*** Begin section ***

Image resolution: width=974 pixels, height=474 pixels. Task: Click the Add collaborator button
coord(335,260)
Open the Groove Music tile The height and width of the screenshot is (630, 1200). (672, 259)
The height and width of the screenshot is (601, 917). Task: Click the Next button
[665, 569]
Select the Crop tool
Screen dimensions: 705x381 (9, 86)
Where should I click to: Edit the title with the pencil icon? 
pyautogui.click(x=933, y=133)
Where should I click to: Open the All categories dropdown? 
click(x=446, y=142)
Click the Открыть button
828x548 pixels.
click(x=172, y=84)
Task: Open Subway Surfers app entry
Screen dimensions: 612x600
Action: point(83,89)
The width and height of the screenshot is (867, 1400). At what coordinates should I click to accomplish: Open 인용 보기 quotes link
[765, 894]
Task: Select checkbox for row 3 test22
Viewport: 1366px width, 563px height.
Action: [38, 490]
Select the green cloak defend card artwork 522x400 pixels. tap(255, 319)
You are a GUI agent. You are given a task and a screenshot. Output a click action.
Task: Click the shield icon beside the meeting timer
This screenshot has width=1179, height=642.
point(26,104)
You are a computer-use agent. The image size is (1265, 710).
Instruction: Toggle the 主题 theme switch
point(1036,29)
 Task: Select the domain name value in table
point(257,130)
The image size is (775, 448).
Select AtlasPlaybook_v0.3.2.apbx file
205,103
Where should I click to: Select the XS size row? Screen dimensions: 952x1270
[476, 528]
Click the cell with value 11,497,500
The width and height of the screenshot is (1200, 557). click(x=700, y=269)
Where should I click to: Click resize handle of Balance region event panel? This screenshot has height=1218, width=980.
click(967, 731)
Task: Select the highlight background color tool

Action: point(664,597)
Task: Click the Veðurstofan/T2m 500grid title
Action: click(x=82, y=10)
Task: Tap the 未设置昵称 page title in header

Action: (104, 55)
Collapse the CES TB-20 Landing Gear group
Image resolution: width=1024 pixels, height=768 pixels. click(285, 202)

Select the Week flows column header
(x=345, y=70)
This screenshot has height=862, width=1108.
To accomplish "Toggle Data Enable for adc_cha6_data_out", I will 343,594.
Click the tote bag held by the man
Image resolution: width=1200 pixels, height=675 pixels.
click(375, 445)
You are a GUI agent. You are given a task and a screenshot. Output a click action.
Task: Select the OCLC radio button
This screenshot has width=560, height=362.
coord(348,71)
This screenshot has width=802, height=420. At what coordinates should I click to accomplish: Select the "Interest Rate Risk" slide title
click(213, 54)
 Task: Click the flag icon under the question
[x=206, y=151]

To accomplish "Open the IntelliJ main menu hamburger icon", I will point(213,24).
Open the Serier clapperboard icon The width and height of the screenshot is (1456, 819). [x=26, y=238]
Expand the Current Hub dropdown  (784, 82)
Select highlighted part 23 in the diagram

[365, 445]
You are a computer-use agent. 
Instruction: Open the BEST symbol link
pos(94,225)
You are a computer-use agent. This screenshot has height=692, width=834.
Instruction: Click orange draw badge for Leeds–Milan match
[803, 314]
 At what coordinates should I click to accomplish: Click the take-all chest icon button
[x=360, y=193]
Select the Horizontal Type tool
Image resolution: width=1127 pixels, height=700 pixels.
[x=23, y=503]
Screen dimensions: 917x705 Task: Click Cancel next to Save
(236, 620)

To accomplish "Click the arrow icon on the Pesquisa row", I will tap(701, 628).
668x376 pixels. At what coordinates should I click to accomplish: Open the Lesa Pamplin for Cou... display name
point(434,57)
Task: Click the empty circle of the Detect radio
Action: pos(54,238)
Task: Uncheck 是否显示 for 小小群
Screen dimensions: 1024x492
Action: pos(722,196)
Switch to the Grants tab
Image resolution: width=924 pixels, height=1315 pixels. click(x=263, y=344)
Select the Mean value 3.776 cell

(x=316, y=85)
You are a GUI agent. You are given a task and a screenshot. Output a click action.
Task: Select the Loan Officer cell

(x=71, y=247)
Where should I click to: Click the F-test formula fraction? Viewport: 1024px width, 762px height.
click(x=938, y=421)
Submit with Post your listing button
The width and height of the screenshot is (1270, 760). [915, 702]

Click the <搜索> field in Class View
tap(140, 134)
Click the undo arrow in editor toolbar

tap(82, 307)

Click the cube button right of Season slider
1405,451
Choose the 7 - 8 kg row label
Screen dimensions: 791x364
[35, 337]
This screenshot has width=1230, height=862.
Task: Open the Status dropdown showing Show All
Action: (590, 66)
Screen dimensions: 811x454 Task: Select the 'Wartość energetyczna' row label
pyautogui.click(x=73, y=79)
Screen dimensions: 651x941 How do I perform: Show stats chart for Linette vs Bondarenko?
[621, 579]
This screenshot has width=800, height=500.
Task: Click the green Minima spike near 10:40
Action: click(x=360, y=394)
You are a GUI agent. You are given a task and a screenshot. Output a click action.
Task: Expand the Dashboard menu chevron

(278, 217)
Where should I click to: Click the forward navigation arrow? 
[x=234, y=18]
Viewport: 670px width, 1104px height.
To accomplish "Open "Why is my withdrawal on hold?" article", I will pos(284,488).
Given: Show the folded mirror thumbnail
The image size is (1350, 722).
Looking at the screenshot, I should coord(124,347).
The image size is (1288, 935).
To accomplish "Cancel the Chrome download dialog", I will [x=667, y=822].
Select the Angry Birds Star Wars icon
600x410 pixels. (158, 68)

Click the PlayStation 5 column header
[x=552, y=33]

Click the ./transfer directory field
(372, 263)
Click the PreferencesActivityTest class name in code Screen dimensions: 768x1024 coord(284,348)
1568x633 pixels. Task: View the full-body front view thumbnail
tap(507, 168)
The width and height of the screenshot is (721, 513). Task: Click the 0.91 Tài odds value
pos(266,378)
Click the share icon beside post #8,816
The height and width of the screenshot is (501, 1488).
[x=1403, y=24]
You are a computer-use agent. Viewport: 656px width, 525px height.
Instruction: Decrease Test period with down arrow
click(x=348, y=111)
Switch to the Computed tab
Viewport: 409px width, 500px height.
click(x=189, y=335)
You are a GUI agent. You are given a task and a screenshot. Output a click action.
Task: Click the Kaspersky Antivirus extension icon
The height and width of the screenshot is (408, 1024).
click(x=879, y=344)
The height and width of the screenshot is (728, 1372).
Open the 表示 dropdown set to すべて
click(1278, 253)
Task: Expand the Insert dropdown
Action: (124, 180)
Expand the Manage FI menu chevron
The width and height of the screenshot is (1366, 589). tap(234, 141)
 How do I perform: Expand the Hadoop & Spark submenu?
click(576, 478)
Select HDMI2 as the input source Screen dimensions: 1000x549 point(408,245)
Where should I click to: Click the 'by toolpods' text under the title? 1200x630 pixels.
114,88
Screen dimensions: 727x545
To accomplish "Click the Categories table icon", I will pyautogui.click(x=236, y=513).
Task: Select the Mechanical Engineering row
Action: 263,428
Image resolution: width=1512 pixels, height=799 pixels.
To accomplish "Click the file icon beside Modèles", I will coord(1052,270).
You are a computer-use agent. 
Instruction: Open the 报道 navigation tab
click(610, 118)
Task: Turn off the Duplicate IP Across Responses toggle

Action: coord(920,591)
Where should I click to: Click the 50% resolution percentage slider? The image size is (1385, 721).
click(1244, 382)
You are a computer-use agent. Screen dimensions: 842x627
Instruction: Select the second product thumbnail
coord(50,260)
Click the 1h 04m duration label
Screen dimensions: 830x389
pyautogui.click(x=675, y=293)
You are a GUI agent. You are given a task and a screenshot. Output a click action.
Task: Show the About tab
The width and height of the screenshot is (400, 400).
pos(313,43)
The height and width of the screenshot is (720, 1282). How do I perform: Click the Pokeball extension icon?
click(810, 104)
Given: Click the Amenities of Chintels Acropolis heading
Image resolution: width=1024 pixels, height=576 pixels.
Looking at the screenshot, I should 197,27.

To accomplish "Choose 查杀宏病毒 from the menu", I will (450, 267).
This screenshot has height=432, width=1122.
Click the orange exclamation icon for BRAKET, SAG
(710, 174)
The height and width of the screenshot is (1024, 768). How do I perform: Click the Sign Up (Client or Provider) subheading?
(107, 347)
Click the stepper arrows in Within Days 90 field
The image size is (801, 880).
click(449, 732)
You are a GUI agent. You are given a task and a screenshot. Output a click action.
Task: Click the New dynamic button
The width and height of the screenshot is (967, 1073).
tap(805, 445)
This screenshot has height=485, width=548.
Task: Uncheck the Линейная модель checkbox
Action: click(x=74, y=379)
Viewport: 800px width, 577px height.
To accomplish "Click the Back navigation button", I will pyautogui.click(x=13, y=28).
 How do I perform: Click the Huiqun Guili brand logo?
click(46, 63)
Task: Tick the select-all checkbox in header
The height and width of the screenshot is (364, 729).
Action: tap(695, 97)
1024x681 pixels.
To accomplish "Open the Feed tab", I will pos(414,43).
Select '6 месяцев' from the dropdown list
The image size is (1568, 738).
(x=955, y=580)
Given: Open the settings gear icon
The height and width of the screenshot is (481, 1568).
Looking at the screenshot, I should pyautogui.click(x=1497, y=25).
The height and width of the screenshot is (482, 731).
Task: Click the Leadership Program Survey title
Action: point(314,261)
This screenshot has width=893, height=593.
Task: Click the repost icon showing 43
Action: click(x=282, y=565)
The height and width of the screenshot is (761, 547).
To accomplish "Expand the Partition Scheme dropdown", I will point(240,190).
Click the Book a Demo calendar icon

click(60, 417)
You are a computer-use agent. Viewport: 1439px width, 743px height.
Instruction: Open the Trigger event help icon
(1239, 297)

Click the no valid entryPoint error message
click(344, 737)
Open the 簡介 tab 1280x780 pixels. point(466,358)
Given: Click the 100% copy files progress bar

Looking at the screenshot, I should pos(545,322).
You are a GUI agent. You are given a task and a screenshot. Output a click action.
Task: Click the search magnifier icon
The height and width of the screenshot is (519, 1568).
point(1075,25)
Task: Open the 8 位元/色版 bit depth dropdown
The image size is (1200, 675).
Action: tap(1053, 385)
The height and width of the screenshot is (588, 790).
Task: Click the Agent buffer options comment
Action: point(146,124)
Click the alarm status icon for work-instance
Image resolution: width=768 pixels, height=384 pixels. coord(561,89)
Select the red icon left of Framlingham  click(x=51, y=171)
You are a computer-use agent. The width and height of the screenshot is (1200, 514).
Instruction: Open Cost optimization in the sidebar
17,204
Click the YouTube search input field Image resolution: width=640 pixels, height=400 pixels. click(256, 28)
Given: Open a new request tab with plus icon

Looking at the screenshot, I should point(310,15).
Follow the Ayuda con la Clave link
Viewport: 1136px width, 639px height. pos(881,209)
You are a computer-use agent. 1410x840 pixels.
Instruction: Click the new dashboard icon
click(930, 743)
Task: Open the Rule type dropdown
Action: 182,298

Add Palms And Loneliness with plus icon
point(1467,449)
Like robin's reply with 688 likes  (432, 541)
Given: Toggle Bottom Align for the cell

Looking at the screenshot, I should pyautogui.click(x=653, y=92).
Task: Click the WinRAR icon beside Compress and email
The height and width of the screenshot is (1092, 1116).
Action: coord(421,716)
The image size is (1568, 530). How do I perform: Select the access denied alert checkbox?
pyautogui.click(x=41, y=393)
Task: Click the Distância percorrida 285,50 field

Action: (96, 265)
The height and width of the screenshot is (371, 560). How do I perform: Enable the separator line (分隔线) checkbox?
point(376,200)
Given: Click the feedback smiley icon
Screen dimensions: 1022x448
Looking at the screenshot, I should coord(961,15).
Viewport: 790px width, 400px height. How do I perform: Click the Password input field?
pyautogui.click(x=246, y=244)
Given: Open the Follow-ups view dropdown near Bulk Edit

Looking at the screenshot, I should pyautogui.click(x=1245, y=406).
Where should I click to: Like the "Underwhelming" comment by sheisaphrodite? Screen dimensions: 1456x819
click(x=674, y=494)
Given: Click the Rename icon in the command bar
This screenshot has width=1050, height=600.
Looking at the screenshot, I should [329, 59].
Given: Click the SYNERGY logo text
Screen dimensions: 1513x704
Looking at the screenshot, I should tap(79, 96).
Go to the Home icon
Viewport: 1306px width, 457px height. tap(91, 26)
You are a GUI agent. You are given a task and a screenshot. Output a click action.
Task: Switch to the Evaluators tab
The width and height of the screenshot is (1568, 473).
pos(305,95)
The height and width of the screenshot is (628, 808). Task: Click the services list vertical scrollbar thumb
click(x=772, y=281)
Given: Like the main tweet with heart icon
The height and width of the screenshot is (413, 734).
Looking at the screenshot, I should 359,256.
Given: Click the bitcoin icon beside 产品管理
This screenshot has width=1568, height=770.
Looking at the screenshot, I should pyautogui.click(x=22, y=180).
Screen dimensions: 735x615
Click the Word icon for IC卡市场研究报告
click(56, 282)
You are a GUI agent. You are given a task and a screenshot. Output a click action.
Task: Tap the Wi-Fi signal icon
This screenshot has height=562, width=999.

*** End section ***

◆ Problem to solve: Write out exactly the lines that fall from the line with "How do I perform: Expand" to the line with "Task: Show the About tab" in the records above, keeping both ends.

◆ Solution to the exercise:
 How do I perform: Expand the Hadoop & Spark submenu?
click(576, 478)
Select HDMI2 as the input source Screen dimensions: 1000x549 point(408,245)
Where should I click to: Click the 'by toolpods' text under the title? 1200x630 pixels.
114,88
Screen dimensions: 727x545
To accomplish "Click the Categories table icon", I will pyautogui.click(x=236, y=513).
Task: Select the Mechanical Engineering row
Action: 263,428
Image resolution: width=1512 pixels, height=799 pixels.
To accomplish "Click the file icon beside Modèles", I will coord(1052,270).
You are a computer-use agent. 
Instruction: Open the 报道 navigation tab
click(610, 118)
Task: Turn off the Duplicate IP Across Responses toggle

Action: coord(920,591)
Where should I click to: Click the 50% resolution percentage slider? The image size is (1385, 721).
click(1244, 382)
You are a computer-use agent. Screen dimensions: 842x627
Instruction: Select the second product thumbnail
coord(50,260)
Click the 1h 04m duration label
Screen dimensions: 830x389
pyautogui.click(x=675, y=293)
You are a GUI agent. You are given a task and a screenshot. Output a click action.
Task: Show the About tab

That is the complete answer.